[Start of Attachment]

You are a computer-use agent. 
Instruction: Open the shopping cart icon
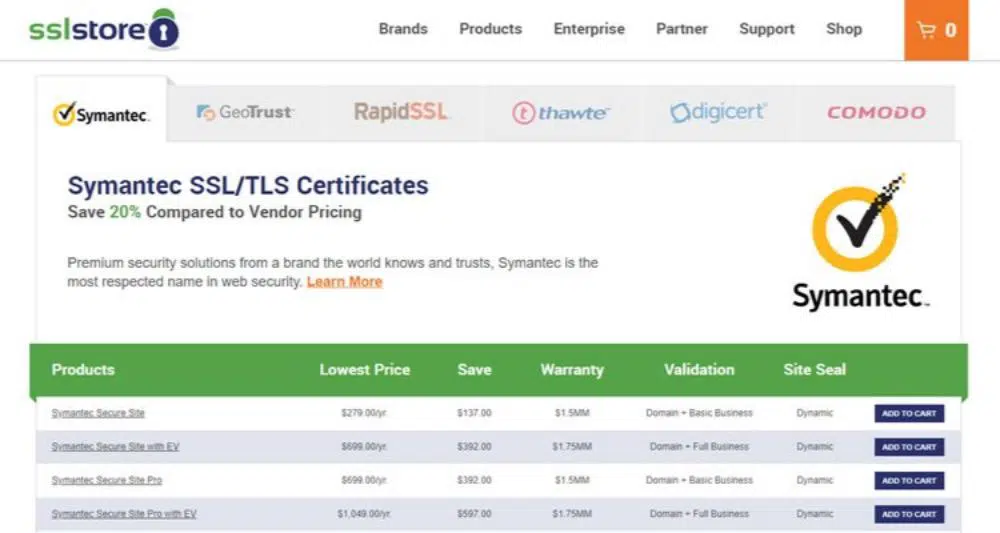pos(936,30)
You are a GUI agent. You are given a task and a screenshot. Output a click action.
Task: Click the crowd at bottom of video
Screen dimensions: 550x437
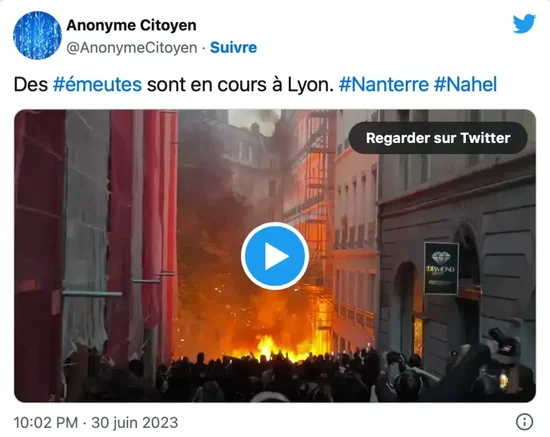[275, 379]
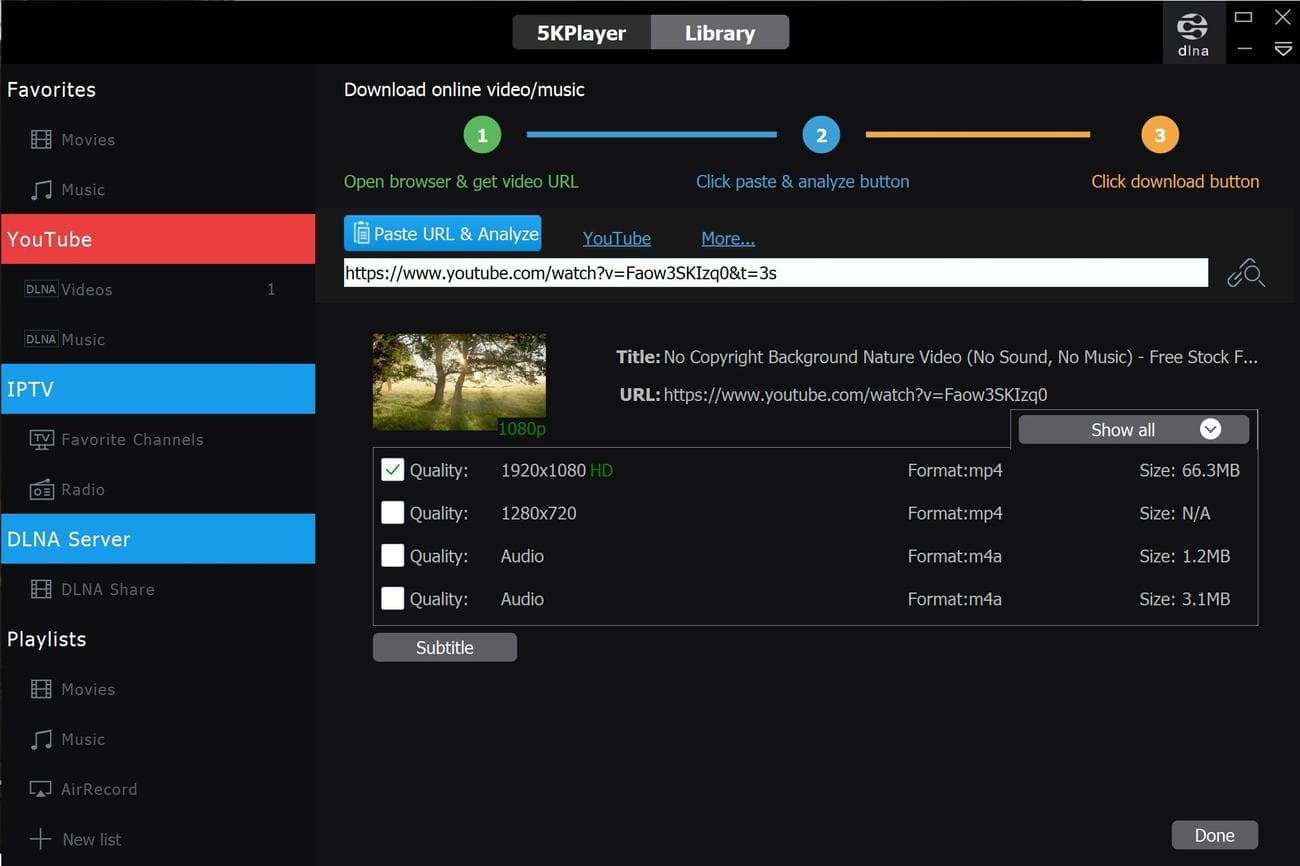Open Favorites Movies via its film icon
The image size is (1300, 866).
click(41, 140)
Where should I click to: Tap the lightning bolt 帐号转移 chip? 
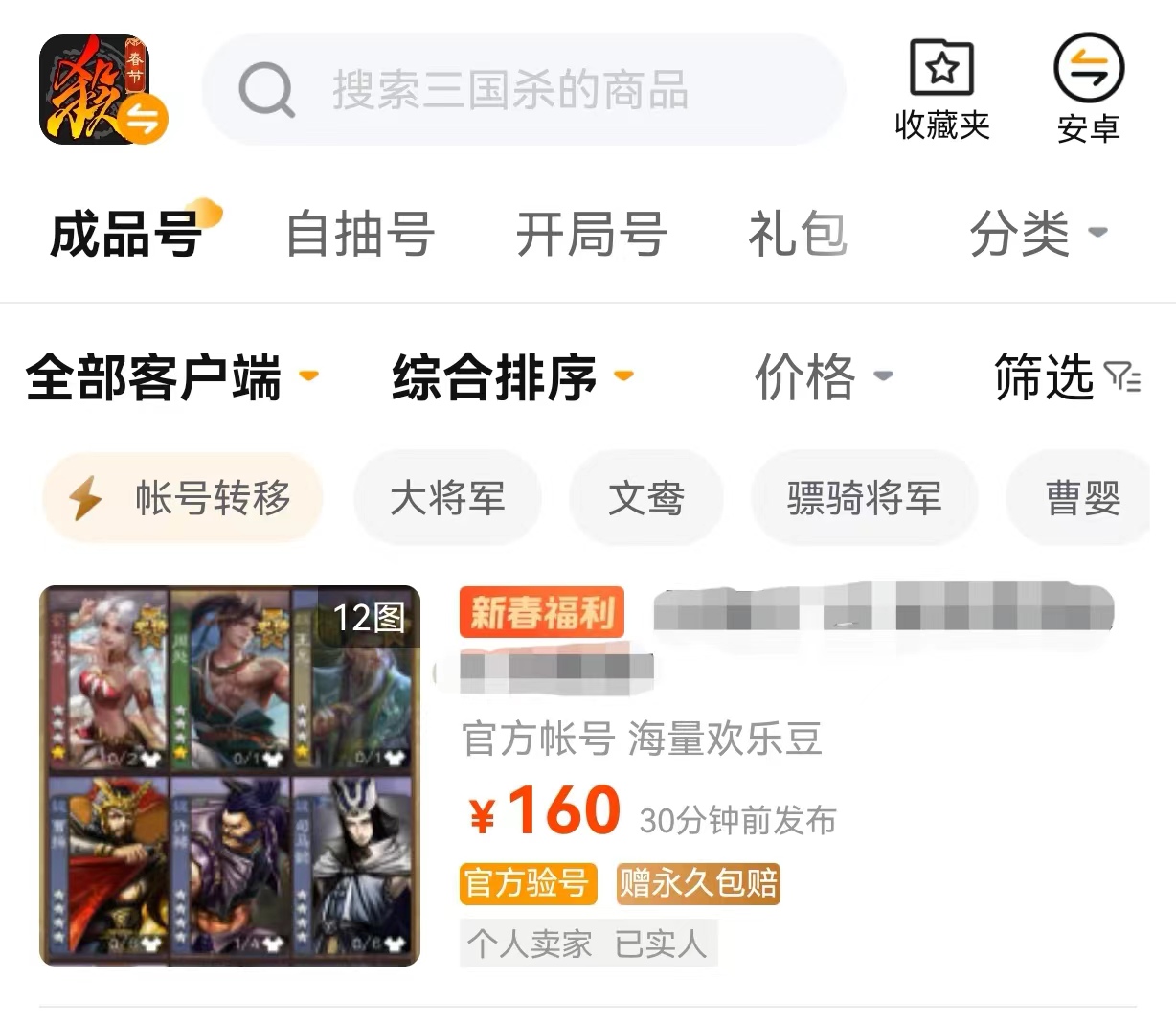(183, 498)

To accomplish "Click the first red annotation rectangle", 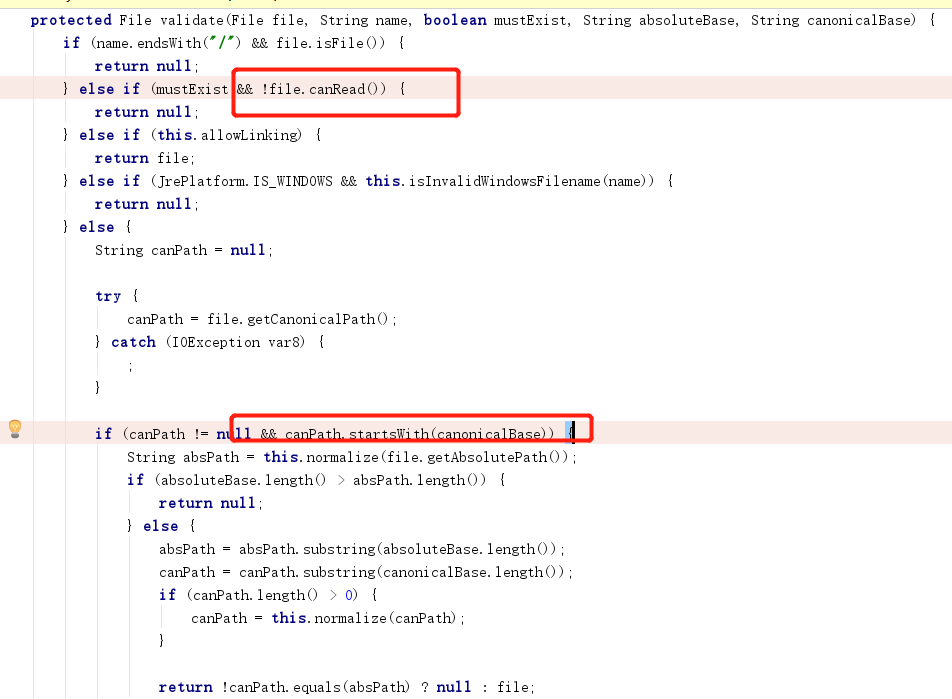I will [346, 92].
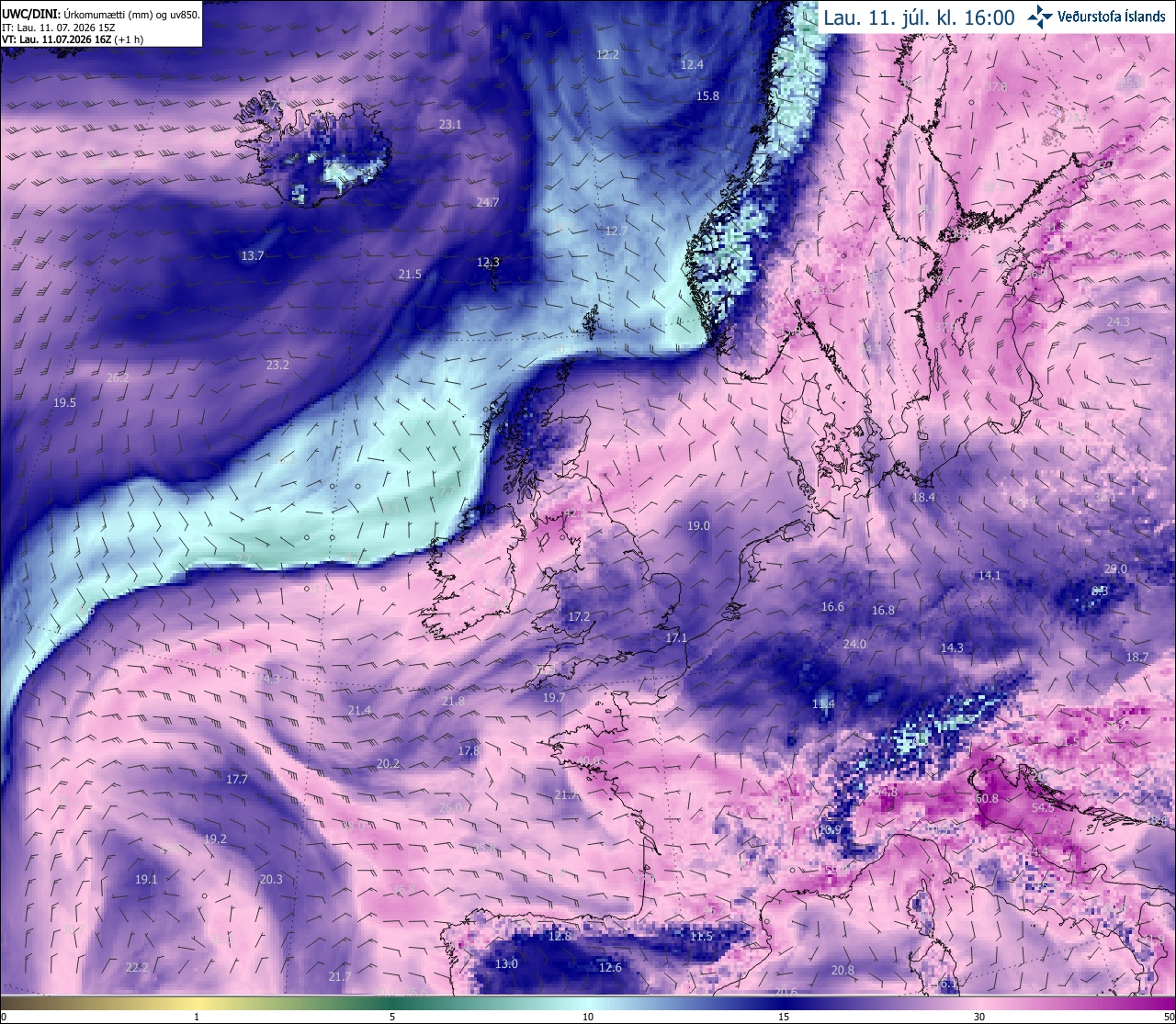Select the 26.2 value in the western Atlantic

click(118, 377)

[End of Attachment]

[WORK TO BE COMPLETED] Among the entries above, identify all lines with "agent" and copy them.

[EXPECTED OUTPUT]
You are a computer-use agent. 
You are a GUI agent. You are given a task and a screenshot. Output a click action.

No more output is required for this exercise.